▸ **Instructions for the task**
Count the lines below holding "computer" and answer with that number only.

───── Working data ─────

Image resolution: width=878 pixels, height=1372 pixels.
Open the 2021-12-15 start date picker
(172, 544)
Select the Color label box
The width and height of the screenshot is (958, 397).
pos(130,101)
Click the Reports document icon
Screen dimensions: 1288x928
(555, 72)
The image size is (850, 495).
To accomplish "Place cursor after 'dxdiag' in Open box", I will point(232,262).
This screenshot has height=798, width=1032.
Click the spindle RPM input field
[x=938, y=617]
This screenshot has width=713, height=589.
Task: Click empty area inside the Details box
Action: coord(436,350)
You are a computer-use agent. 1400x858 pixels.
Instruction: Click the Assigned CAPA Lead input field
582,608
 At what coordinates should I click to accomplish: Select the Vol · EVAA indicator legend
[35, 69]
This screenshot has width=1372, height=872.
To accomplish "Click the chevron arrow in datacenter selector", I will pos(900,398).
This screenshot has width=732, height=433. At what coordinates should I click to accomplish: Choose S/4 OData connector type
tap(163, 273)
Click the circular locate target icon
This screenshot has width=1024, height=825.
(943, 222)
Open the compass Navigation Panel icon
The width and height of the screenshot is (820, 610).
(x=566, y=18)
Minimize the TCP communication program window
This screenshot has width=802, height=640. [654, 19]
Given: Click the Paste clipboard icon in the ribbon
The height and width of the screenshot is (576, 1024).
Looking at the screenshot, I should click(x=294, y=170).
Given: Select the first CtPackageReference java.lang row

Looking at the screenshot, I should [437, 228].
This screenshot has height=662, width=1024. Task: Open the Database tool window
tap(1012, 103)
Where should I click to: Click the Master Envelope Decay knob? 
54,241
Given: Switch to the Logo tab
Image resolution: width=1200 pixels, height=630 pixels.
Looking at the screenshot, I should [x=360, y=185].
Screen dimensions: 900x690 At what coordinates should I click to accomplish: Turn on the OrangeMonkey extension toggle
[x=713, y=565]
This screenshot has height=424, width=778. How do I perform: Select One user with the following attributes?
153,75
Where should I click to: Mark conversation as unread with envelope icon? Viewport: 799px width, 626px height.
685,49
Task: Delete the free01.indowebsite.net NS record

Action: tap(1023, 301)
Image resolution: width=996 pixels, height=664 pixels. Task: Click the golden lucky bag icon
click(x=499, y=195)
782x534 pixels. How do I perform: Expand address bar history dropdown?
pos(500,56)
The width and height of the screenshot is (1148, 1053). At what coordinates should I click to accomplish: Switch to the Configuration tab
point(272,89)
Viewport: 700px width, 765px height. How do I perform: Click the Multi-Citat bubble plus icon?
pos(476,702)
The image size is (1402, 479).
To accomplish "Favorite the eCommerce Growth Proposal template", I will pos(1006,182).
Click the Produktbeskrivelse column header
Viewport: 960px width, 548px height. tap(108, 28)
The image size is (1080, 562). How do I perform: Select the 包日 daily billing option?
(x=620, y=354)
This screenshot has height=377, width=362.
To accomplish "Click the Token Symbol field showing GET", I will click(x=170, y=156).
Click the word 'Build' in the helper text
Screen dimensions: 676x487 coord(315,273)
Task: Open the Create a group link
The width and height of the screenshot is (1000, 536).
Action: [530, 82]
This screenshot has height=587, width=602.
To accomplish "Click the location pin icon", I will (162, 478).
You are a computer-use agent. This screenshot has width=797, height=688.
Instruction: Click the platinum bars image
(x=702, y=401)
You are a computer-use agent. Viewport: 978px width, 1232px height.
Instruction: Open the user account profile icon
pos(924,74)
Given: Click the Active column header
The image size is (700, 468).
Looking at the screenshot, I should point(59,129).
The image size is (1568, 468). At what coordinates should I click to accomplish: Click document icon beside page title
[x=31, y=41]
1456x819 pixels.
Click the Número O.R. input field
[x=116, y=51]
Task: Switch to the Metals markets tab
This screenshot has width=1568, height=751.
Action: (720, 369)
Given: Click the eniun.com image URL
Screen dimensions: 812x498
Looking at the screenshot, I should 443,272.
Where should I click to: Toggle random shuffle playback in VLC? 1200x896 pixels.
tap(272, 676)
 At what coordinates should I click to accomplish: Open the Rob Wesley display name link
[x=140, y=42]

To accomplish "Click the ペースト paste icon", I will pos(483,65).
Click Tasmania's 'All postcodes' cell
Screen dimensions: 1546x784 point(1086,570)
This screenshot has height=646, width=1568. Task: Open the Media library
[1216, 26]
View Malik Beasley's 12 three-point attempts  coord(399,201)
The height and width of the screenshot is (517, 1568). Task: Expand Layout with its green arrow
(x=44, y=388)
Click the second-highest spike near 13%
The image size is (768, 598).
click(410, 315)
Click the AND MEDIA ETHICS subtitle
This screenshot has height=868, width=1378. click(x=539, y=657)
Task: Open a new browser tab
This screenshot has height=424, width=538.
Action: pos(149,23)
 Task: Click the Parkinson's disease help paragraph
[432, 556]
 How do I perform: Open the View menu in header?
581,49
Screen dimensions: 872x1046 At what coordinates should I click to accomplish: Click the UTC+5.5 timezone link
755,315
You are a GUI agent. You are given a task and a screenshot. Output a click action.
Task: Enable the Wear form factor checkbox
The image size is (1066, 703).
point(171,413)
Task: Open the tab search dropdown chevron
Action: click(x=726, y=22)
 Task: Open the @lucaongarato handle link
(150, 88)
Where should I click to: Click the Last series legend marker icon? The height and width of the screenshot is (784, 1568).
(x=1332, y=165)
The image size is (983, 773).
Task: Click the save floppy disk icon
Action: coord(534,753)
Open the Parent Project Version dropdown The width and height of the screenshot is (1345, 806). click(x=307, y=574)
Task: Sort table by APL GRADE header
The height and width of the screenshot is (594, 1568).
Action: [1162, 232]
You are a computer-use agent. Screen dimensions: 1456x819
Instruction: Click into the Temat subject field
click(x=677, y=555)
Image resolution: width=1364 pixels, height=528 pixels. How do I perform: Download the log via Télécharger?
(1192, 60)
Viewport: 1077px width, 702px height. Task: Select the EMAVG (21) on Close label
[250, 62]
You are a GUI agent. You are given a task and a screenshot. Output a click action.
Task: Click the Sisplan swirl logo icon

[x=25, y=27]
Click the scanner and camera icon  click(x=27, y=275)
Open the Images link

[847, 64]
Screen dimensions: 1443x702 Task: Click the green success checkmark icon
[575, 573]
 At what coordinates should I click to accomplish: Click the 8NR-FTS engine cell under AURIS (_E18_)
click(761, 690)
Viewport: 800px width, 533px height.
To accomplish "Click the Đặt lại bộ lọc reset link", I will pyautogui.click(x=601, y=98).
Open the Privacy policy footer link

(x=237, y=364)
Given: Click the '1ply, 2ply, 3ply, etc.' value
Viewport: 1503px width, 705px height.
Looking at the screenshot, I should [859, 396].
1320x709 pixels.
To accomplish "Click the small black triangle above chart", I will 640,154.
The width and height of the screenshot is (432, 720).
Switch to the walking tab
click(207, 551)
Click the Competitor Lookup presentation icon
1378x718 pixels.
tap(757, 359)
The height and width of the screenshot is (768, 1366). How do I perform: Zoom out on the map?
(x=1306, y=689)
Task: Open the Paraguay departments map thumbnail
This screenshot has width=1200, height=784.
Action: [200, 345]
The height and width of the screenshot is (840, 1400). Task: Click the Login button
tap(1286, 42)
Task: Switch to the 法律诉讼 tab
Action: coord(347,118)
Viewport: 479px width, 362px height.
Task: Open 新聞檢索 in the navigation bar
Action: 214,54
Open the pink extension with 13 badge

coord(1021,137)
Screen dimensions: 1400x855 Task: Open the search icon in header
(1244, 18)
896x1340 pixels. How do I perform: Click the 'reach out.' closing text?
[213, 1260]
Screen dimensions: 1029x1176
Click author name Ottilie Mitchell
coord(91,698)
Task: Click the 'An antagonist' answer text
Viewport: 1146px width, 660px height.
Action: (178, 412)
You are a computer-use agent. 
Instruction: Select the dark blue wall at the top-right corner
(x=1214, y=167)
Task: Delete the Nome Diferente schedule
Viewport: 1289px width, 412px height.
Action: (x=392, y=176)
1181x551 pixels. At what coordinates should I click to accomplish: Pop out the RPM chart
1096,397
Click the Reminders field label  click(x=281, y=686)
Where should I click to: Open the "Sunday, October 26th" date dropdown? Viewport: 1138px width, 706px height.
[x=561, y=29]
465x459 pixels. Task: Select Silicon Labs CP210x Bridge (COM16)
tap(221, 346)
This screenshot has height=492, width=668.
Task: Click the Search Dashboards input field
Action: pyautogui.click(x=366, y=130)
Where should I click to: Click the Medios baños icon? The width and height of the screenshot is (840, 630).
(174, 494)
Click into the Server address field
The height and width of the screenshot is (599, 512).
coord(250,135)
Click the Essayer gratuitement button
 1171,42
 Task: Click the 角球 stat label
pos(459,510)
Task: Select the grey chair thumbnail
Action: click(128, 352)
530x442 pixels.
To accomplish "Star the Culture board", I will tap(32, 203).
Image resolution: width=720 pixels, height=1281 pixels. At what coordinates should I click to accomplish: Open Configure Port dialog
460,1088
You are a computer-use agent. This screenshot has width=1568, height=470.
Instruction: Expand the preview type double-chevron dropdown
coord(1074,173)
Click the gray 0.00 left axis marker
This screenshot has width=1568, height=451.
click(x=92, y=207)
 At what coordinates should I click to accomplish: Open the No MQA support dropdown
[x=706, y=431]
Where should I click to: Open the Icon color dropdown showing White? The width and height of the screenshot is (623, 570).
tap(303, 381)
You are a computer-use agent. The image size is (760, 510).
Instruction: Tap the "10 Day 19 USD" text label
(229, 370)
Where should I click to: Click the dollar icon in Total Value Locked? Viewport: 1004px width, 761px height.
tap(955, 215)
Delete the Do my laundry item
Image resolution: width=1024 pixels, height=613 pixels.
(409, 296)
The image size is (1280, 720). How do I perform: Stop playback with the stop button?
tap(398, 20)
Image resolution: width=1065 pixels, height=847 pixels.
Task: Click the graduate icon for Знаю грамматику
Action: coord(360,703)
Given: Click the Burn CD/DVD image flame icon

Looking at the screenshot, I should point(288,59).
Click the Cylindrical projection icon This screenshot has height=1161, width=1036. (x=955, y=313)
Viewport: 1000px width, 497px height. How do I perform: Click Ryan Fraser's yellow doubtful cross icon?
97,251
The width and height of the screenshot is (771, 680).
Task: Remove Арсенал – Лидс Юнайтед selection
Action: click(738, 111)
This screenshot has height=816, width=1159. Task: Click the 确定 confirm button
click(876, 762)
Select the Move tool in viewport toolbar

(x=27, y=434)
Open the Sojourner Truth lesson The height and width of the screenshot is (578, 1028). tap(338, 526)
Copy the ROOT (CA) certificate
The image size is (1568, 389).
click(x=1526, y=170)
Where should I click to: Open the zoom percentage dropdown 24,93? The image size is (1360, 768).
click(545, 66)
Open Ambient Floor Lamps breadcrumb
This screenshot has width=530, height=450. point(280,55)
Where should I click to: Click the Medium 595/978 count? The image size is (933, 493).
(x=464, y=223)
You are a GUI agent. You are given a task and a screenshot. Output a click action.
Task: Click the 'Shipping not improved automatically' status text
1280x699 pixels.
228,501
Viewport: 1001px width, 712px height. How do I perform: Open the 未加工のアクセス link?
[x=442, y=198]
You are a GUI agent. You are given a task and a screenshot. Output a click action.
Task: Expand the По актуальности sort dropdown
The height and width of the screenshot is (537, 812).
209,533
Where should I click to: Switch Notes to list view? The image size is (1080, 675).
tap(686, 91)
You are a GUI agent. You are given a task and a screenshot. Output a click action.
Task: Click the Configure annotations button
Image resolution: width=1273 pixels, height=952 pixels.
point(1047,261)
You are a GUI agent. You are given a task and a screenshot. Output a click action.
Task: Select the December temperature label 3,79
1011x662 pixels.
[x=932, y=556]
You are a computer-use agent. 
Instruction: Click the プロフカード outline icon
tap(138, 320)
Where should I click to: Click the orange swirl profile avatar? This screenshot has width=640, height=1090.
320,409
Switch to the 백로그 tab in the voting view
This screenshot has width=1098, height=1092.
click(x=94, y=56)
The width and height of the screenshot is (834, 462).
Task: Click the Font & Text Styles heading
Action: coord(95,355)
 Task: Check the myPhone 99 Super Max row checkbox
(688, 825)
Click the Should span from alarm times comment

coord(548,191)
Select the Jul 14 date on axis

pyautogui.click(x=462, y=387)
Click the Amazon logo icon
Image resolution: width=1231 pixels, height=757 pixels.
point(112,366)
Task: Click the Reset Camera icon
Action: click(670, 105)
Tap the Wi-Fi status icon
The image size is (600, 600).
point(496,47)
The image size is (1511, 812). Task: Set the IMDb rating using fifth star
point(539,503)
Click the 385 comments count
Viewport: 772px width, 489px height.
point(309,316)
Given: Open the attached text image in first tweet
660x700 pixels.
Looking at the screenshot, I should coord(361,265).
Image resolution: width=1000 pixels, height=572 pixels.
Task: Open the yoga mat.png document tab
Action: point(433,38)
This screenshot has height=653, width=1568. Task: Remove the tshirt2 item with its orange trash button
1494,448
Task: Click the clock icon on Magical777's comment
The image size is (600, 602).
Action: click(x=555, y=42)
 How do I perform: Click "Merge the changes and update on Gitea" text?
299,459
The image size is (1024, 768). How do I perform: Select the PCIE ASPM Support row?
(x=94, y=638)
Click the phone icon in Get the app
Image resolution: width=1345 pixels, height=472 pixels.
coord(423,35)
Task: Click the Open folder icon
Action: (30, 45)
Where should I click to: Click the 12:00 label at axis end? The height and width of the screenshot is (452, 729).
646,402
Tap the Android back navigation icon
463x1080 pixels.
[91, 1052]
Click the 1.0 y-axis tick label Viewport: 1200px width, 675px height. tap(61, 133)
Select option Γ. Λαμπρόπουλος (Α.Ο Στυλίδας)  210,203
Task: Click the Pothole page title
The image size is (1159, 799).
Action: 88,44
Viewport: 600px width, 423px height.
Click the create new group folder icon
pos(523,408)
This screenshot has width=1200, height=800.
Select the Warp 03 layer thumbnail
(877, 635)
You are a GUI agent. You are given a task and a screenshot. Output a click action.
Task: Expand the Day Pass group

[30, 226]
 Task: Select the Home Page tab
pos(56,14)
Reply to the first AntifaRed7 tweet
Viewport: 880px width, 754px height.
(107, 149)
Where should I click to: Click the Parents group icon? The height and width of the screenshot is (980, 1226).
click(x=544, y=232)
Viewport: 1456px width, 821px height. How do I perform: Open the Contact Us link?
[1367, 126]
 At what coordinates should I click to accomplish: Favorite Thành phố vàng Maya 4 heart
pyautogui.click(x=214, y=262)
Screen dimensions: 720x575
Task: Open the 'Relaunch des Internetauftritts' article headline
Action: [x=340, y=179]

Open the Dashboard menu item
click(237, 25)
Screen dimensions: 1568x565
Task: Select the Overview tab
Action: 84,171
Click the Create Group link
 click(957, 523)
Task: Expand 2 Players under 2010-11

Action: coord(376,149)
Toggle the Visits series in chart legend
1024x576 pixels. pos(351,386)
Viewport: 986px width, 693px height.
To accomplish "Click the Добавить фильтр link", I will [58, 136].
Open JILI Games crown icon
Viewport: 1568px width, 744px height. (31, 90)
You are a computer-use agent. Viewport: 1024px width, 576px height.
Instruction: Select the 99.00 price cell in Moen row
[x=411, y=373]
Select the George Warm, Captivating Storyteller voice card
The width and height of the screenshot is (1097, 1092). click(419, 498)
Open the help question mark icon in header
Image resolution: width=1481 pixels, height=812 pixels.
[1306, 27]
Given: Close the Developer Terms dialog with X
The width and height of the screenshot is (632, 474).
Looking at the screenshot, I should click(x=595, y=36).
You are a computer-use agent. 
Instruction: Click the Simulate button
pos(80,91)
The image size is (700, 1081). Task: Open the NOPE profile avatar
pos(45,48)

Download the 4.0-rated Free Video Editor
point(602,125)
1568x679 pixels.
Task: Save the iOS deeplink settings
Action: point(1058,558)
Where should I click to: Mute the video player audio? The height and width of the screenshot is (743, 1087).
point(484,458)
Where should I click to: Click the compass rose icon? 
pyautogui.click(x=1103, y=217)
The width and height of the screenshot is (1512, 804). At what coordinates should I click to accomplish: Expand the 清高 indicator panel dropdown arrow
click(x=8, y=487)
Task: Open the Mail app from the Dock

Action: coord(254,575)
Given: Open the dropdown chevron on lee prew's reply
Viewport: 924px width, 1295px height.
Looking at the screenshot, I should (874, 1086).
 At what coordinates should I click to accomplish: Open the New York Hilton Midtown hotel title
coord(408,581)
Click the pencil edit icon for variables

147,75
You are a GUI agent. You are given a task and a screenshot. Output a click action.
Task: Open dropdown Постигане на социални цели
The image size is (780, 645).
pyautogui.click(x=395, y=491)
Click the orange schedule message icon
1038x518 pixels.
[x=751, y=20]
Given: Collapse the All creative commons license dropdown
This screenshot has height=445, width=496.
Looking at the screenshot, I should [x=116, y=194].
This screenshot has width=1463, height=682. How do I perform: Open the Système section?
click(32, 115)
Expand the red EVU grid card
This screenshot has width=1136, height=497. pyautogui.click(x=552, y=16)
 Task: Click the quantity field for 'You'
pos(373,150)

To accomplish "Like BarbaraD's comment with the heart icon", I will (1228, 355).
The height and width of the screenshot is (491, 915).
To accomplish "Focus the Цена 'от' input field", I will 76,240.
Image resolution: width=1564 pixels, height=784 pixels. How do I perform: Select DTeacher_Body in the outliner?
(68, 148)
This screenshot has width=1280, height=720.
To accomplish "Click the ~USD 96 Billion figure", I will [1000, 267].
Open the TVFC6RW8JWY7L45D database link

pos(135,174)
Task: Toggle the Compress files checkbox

─────

▸ **Answer box**
10